Em entrevista, Renato Dorgan analisa as eleições 2020
Não bastassem as incertezas sobre a data de realização das eleições, a crise financeira gerada pela pandemia da COVID-19 também causou fortes impactos no uso da internet no Brasil. É o que avalia Renato Dorgan, estrategista eleitoral e especialista em pesquisas de opinião pública, a quem o portal Eleições Brasil entrevistou por telefone, com o objetivo de analisar o cenário das eleições 2020.
Segundo Dorgan, diferentemente de 2016 e 2018, 2020 vai ser um ano em que a TV será mais importante, não apenas pelo fato das pessoas estarem mais em casa, mas também pelo aumento da inadimplência dos consumidores de pacotes de dados e pela limitada oferta de Wi-Fi gratuito no Brasil. Ele aponta que a dificuldade do acesso à internet será bem maior entre as classes de menor renda, conforme demonstram estudos sobre o endividamento dos brasileiros.
Eleições Brasil – Em que medida a pandemia mudou os hábitos de consumo de informação dos brasileiros?
○ ○ ○ ○ ○
• [TAREFAS A CUMPRIR]
1 – Reescreva a parte do trecho que começa com as palavras "Segundo Dorgan, diferentemente" e termina com "informação dos brasileiros?", substituindo "TV" por "televisão".
2 – Diga se cada afirmação abaixo está de acordo com o trecho, respondendo sim ou não e citando as palavras do trecho que decidem a resposta.
(a) Renato Dorgan foi entrevistado por telefone.
(b) Segundo Dorgan, em 2020 a internet será mais importante do que a TV.
(c) Dorgan afirma que a dificuldade de acesso à internet será maior entre as classes de menor renda.
3 – Segundo o trecho, qual é a área de atuação de Renato Dorgan?

• [MATERIAL FORNECIDO]
○ ○ ○ ○ ○
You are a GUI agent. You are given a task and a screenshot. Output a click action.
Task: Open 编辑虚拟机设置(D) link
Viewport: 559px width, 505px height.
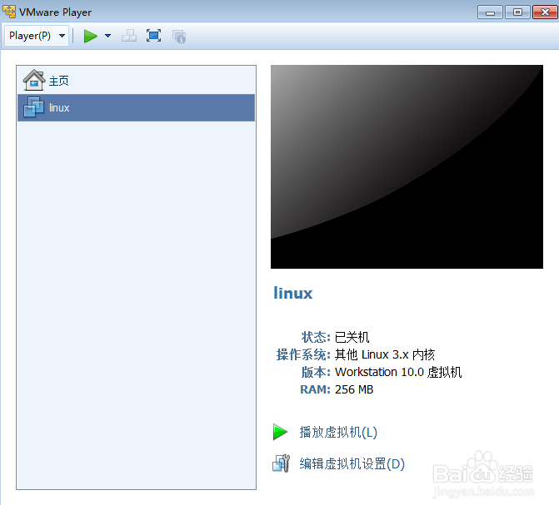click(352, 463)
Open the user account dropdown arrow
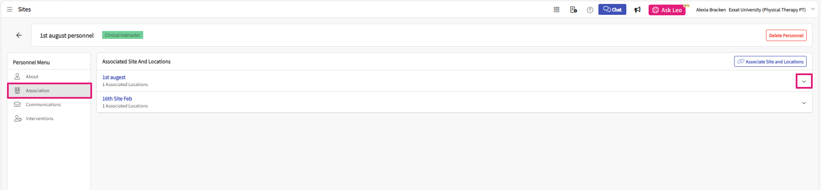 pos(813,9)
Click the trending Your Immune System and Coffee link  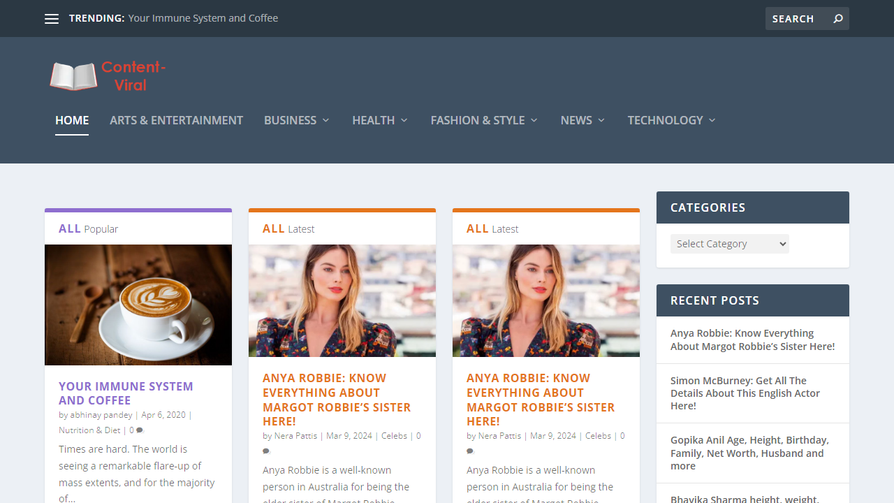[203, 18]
○ ○ ○ ○ ○
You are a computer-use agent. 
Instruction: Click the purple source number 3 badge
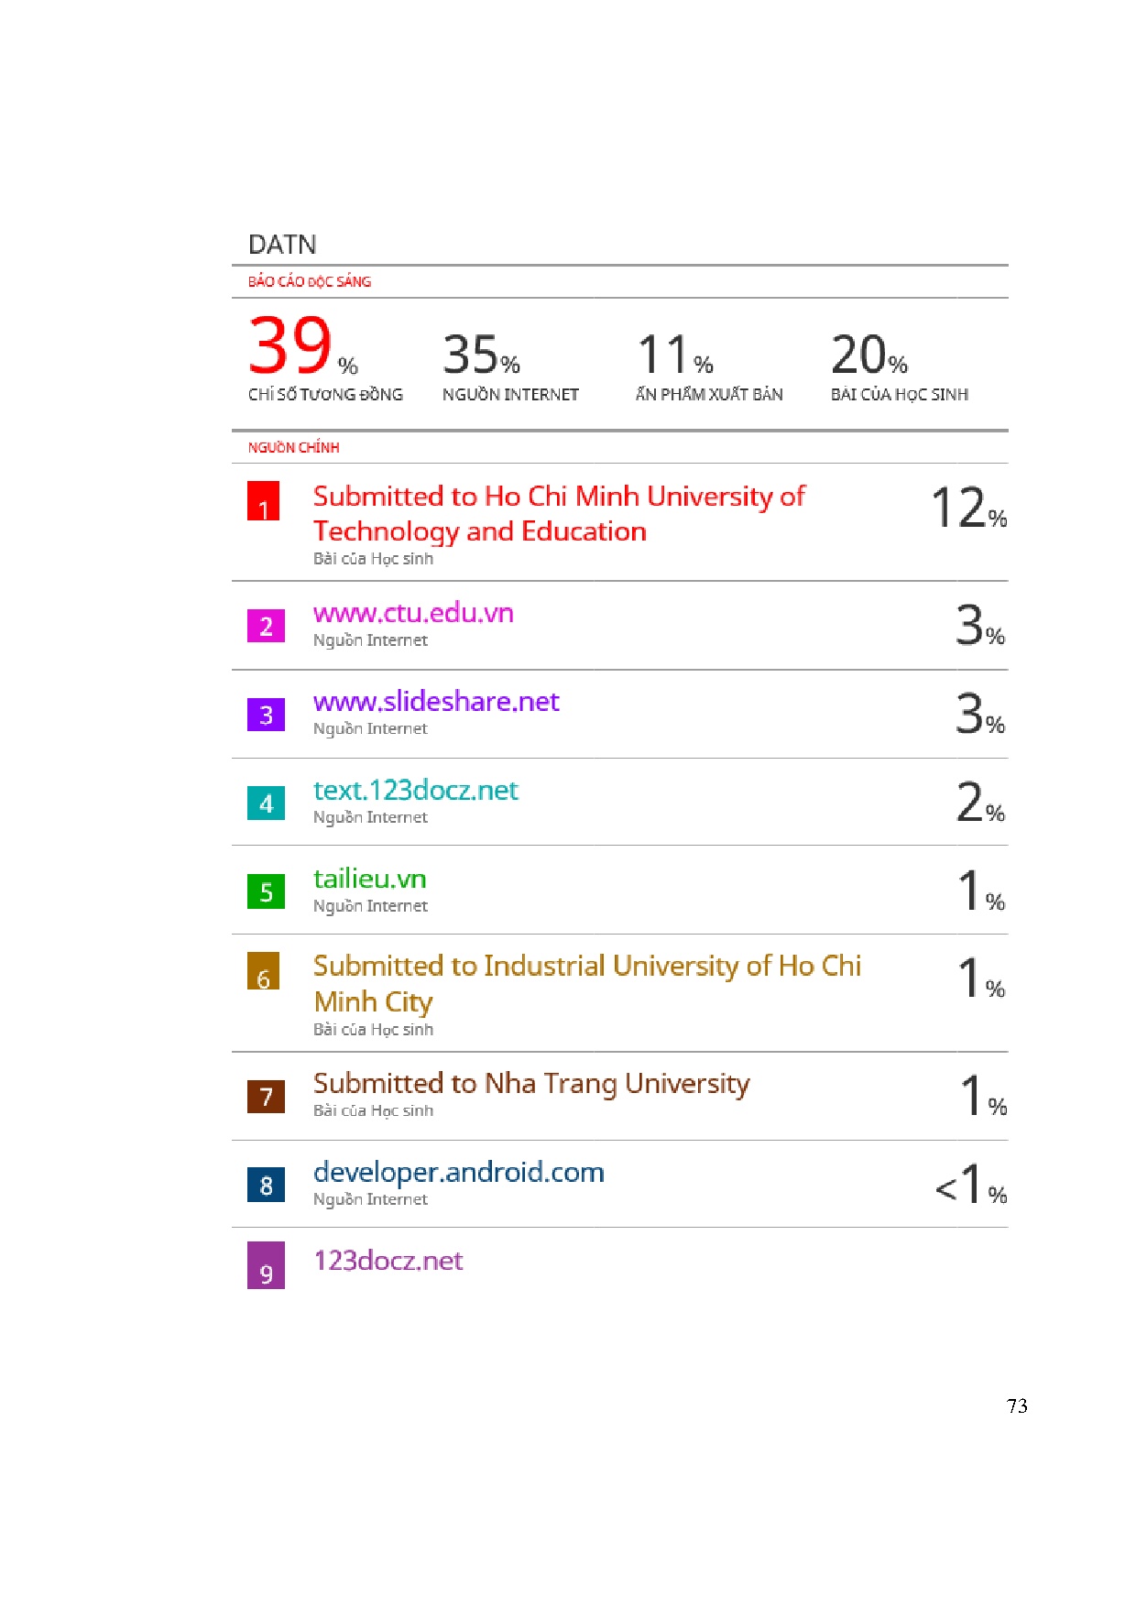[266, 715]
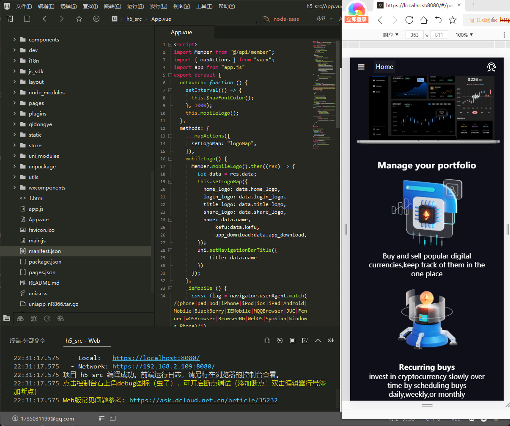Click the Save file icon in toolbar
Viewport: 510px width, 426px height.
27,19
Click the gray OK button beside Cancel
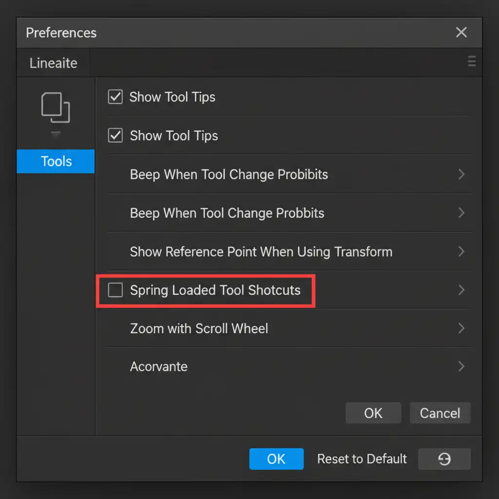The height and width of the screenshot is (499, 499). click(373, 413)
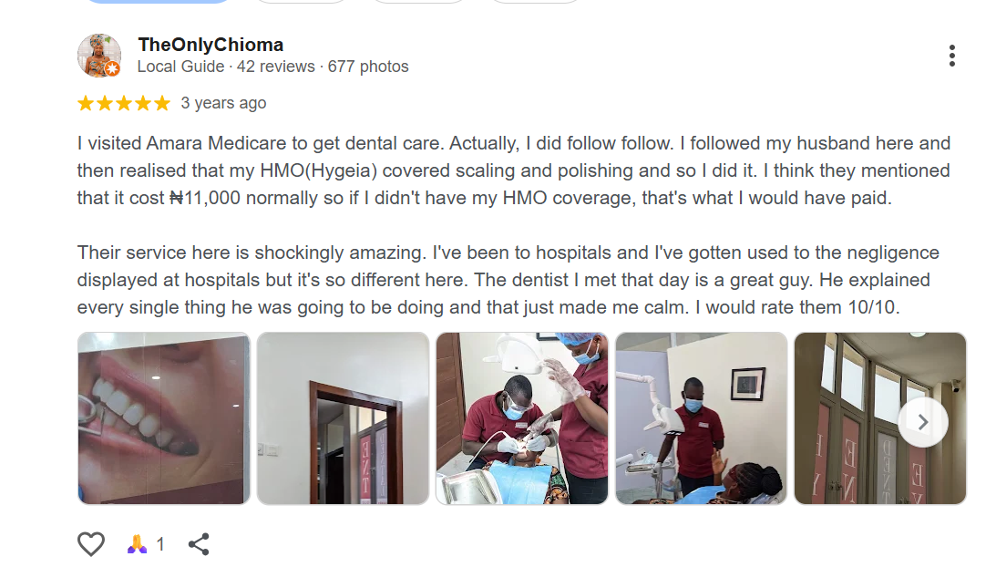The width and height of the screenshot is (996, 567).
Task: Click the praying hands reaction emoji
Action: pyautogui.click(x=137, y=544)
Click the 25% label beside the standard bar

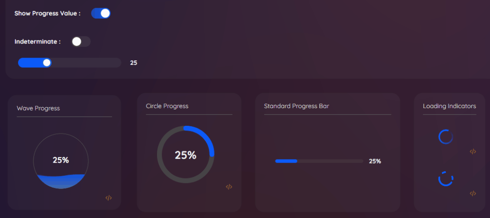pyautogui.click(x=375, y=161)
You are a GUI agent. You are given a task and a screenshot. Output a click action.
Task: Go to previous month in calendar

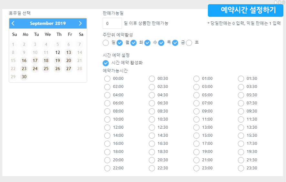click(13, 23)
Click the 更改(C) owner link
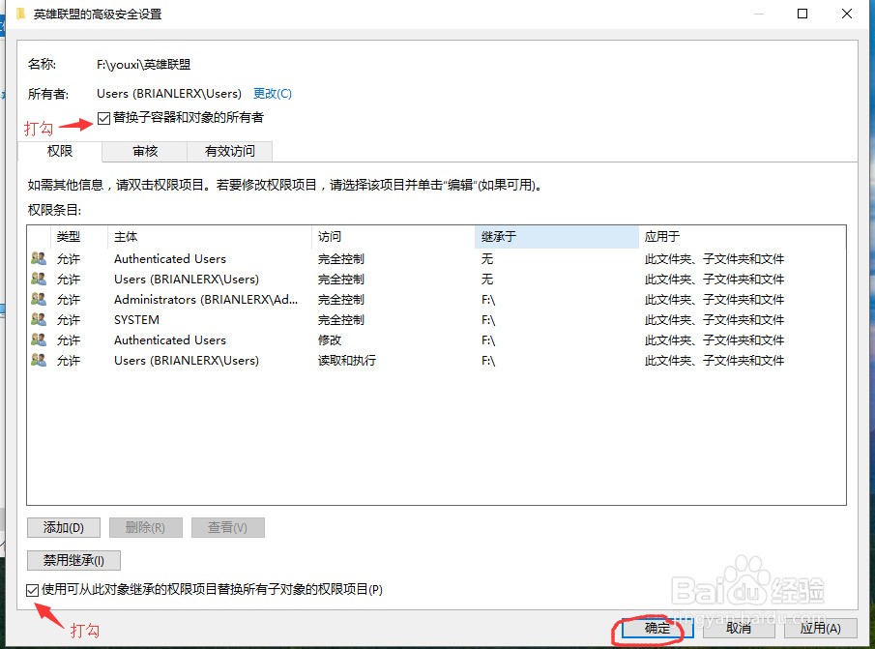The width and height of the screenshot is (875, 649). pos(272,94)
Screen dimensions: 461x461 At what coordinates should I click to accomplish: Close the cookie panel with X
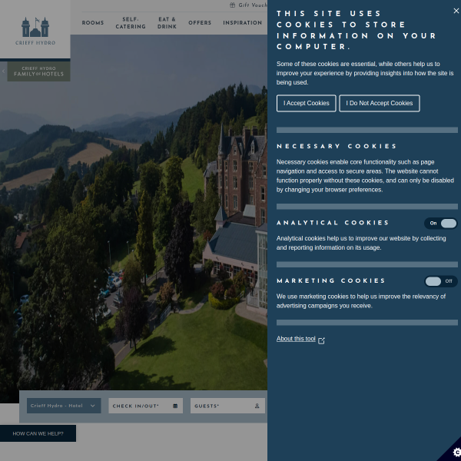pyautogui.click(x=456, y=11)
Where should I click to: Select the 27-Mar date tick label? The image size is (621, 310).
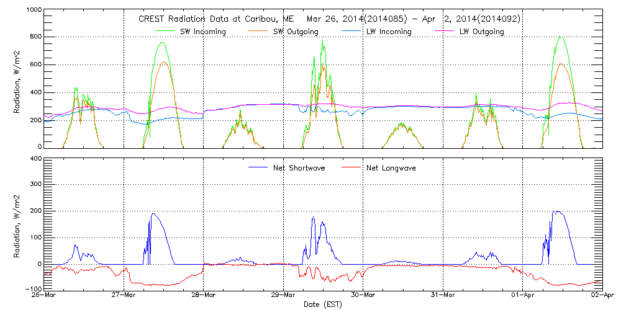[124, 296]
○ ○ ○ ○ ○
• [PROBLEMAS RESOLVIDOS]
1 –
Segundo Dorgan, diferentemente de 2016 e 2018, 2020 vai ser um ano em que a televisão será mais importante, não apenas pelo fato das pessoas estarem mais em casa, mas também pelo aumento da inadimplência dos consumidores de pacotes de dados e pela limitada oferta de Wi-Fi gratuito no Brasil. Ele aponta que a dificuldade do acesso à internet será bem maior entre as classes de menor renda, conforme demonstram estudos sobre o endividamento dos brasileiros.
Eleições Brasil – Em que medida a pandemia mudou os hábitos de consumo de informação dos brasileiros?

2 –
(a) Sim: "a quem o portal Eleições Brasil entrevistou por telefone".
(b) Não: "2020 vai ser um ano em que a TV será mais importante".
(c) Sim: "a dificuldade do acesso à internet será bem maior entre as classes de menor renda".

3 – Ele é estrategista eleitoral e especialista em pesquisas de opinião pública.